Before it’s put to a vote, local residents had the opportunity to hear about the drug and the law at Wednesday night’s community education meeting at the Northampton Senior Center. The meeting discussed how marijuana affects the developing brain, and substance abuse prevention efforts.
Karen Walsh Pio of South Hadley’s Drug & Alcohol Prevention Coalition told 22News pot use among kids is on the rise, and the drug has become more dangerous over the years. “Today’s marijuana is not the marijuana of the Woodstock generation.
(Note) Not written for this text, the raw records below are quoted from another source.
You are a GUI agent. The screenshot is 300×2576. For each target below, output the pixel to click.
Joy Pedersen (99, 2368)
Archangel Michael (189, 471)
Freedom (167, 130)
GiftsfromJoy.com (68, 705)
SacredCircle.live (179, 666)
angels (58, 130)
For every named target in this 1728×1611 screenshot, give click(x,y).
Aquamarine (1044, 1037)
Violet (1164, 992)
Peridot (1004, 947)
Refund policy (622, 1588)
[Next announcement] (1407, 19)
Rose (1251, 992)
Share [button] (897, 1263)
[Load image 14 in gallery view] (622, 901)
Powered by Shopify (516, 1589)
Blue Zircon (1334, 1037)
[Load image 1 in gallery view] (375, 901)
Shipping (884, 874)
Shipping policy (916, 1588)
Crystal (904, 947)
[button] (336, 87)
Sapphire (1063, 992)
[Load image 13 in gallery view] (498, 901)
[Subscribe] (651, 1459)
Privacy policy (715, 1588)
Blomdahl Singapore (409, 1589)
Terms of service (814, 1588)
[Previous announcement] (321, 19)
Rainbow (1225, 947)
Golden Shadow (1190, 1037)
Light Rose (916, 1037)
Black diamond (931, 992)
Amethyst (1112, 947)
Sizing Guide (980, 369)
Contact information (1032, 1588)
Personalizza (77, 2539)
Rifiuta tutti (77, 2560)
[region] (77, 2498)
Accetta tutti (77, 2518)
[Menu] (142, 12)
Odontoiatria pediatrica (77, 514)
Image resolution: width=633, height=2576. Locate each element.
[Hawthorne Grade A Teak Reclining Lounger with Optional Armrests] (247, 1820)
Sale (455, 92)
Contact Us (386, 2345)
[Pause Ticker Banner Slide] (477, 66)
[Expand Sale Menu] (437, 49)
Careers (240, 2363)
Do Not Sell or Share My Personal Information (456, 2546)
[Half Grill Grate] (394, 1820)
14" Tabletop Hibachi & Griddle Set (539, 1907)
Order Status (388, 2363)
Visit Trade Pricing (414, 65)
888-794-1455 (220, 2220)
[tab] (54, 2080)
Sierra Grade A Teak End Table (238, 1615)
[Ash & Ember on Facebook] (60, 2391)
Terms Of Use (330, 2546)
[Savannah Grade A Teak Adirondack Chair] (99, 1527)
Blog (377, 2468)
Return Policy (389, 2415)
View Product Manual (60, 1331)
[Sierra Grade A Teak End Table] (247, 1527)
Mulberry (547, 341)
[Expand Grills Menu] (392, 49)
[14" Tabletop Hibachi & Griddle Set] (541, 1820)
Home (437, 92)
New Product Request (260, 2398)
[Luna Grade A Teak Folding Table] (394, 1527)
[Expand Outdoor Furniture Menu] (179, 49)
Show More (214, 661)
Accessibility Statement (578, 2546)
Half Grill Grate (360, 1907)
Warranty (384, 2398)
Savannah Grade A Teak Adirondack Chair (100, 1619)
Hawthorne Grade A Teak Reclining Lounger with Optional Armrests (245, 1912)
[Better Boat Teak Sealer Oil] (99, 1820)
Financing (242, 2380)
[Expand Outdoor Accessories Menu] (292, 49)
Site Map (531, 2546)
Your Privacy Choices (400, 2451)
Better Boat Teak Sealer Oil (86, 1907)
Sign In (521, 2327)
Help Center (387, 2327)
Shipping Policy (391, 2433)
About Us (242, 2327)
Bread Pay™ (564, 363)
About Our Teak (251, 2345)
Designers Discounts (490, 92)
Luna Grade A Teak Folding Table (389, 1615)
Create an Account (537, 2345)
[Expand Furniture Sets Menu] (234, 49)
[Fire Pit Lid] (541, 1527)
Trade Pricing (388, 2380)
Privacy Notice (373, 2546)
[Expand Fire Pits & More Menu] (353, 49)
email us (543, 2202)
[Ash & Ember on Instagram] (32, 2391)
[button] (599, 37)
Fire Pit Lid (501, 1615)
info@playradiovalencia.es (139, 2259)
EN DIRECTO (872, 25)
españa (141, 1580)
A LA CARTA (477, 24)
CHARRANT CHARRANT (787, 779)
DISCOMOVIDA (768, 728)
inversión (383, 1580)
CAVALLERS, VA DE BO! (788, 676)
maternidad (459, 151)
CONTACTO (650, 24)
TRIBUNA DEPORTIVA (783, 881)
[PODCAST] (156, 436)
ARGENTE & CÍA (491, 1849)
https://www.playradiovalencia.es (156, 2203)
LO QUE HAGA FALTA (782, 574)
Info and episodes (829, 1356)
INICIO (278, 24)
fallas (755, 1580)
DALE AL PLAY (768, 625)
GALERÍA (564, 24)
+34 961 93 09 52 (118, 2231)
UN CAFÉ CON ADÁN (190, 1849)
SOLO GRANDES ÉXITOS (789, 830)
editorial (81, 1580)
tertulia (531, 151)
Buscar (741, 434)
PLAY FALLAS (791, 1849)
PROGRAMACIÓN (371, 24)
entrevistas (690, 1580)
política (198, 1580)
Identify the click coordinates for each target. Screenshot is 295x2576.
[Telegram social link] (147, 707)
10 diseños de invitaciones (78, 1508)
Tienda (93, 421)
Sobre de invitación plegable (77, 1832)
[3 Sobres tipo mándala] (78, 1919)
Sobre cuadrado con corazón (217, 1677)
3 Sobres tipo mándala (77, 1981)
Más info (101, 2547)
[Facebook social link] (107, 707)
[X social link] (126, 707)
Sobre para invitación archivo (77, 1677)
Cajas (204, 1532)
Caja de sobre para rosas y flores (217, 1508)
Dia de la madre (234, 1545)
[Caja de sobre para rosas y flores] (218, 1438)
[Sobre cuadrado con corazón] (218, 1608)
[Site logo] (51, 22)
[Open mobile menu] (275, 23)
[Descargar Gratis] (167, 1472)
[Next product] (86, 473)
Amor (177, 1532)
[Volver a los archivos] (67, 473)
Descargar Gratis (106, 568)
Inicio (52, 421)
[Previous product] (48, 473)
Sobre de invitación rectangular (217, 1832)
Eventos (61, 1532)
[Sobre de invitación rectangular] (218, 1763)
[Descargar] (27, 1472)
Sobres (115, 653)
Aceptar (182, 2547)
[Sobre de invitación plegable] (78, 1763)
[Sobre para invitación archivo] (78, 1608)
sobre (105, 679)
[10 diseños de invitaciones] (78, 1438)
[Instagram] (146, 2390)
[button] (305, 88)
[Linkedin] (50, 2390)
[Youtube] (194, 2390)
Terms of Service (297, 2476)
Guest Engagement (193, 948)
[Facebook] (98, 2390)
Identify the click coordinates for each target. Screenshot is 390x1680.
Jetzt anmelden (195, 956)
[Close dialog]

Today’s marijuana has plants with a THC potency of anywhere from 16% to 30%,” said Pio. “There are also infused products available in other states where the potency can go as high as 90% to 100%.”
Many who attended the community forum wanted to get more information before they cast their vote. “You hear very cursory comments about the pros and cons and it depends upon how it’s being spun by the proponents or opponents so I just wanted to get more details on the topic,” said Ann Franczyk of Northampton.
Question 4 seeks to legalize and create a commission to regulate marijuana in Massachusetts. Currently marijuana is only permitted for medicinal purposes. Panelist Jo McGuire told 22News she wants voters in Massachusetts to hear about Colorado’s experience with legalizing marijuana; “Kids are getting their hands on it and voters are not happy with the lack of what they understood to be regulation.”
The panelists also addressed possible health implications that could result if marijuana is legalized. “We want people to get the science and public health reasons why we should vote no on question 4,” said Northwestern District Attorney David Sullivan.
There were many people in attendance who told 22News they plan to vote yes on question 4.
Those in favor of legalizing marijuana point out that it would only be sold to adults over 21, and tax revenues would help the state. A recent poll shows that 55% support legalizing and taxing marijuana, while 40% oppose.